Task requirements
Copy the material word for word, from the line containing "Viewport: 423px width, 254px height." through the end of the material, both ends included, and leave out the pictures.

Dataset entries
◇ ◇ ◇ ◇
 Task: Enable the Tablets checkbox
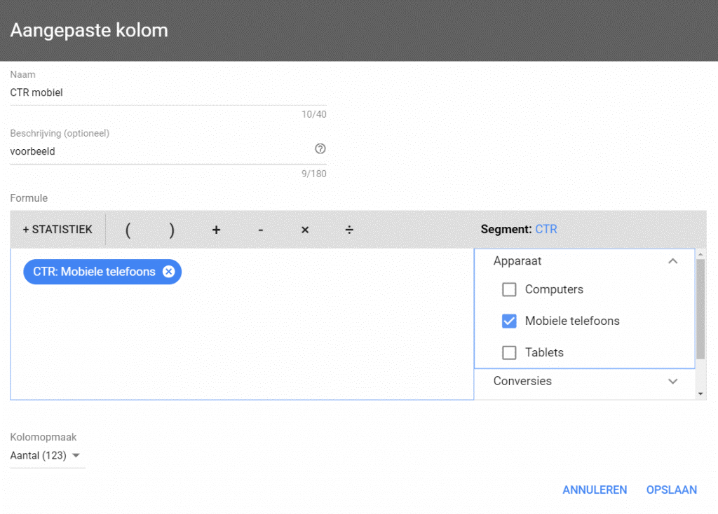[x=510, y=352]
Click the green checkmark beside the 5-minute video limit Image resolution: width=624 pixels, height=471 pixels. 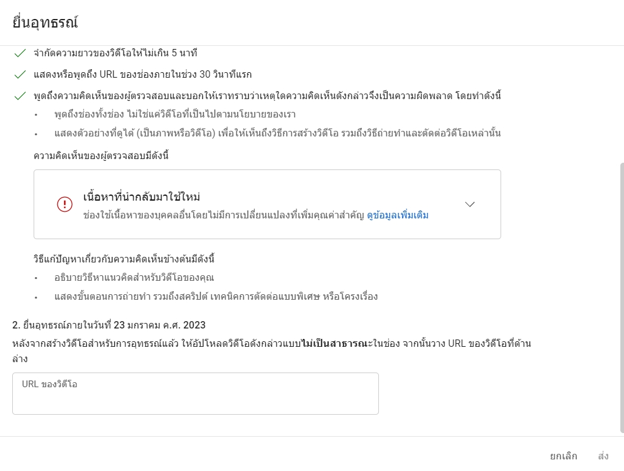pyautogui.click(x=19, y=53)
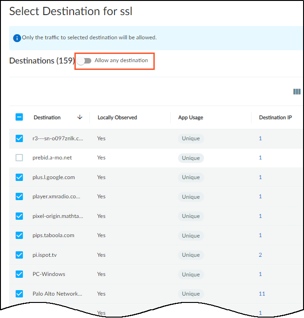Open Destination IP count 11 link
Image resolution: width=304 pixels, height=318 pixels.
262,294
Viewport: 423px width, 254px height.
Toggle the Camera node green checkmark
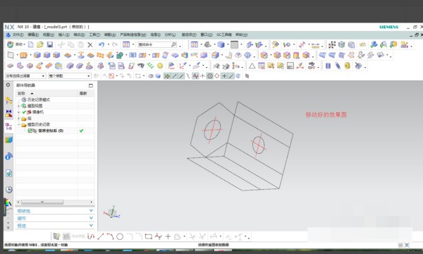point(24,112)
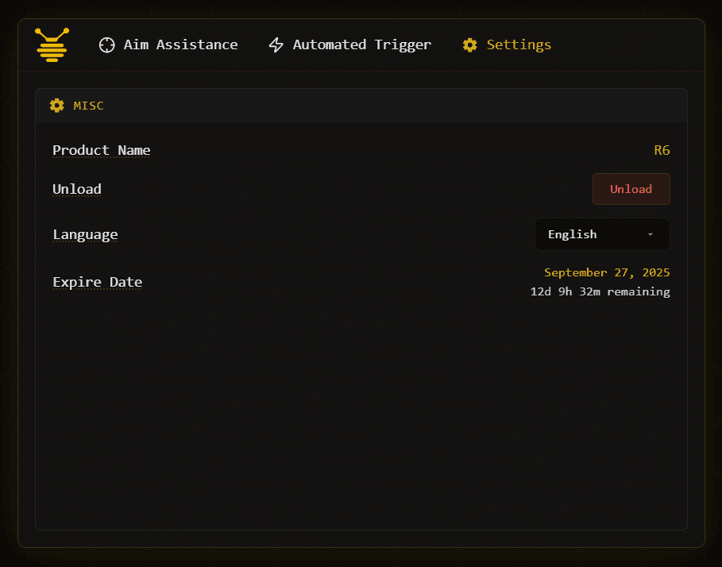
Task: Select the Settings tab label
Action: click(x=519, y=45)
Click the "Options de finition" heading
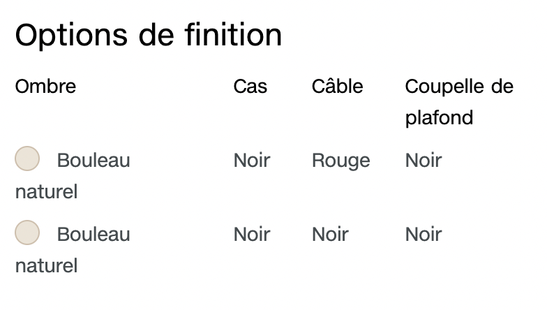This screenshot has width=547, height=310. (149, 35)
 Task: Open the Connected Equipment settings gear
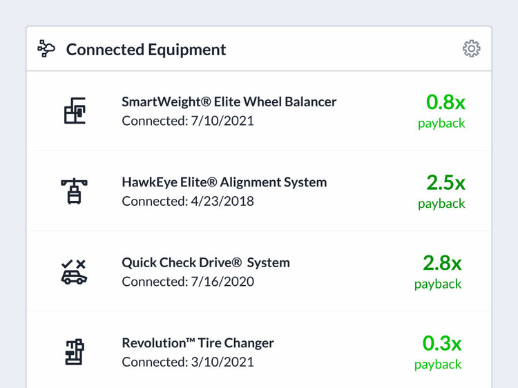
◇ ◇ ◇ ◇
The solution
Viewport: 423px width, 254px height.
Toggle the Camera node green checkmark
point(24,112)
Task: Select the Settings tab label
Action: click(x=519, y=45)
Click the "Options de finition" heading
This screenshot has width=547, height=310. (149, 35)
 Task: Open the Connected Equipment settings gear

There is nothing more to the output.